3D-printed porous scaffold promotes osteogenic differentiation of hADMSCs

OBJECTIVE: To explore the role of a three-dimensional (3D)-printed porous titanium alloy scaffold (3D scaffold) in the osteogenic differentiation of human adipose-derived mesenchymal stem cells (hADMSCs) and the underlying mechanism. METHODS: hADMSCs were divided into control and 3D scaffold groups. The osteogenic differentiation of hADMSCs and expression of osteogenic makers were estimated. Based on the information from published articles, five candidate circular RNAs were selected, and among them, hsa_circ_0019142 showed the most promising results. Finally, control group cells were overexpressed or silenced with the hsa_circ_0019142. Then, Alizarin red S (ARS) staining, calcium content analysis and estimation of alkaline phosphatase (ALP), osteocalcin (OCN), runt-related transcription factor 2 (RUNX2), and collagen-1 (COL1) were performed to evaluate the role of hsa_circ_0019142 on osteogenic differentiation.

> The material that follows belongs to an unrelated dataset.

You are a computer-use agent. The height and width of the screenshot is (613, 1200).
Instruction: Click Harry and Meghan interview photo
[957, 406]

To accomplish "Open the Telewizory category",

RESULTS: Osteogenic differentiation of the hADMSCs was significantly higher in the 3D scaffold group than in the control group, as evidenced by ARS staining, increased calcium concentration, and elevated expression of above four osteogenic factors. qPCR revealed that the expression of hsa_circ_0019142 was significantly higher in the 3D scaffold group. Overexpression of hsa_circ_0019142 promoted the osteogenic differentiation of hADMSCs, while knockdown of hsa_circ_0019142 caused the opposite results. CONCLUSION: The 3D-printed scaffold promoted osteogenic differentiation of hADMSCs by upregulating hsa_circ_0019142.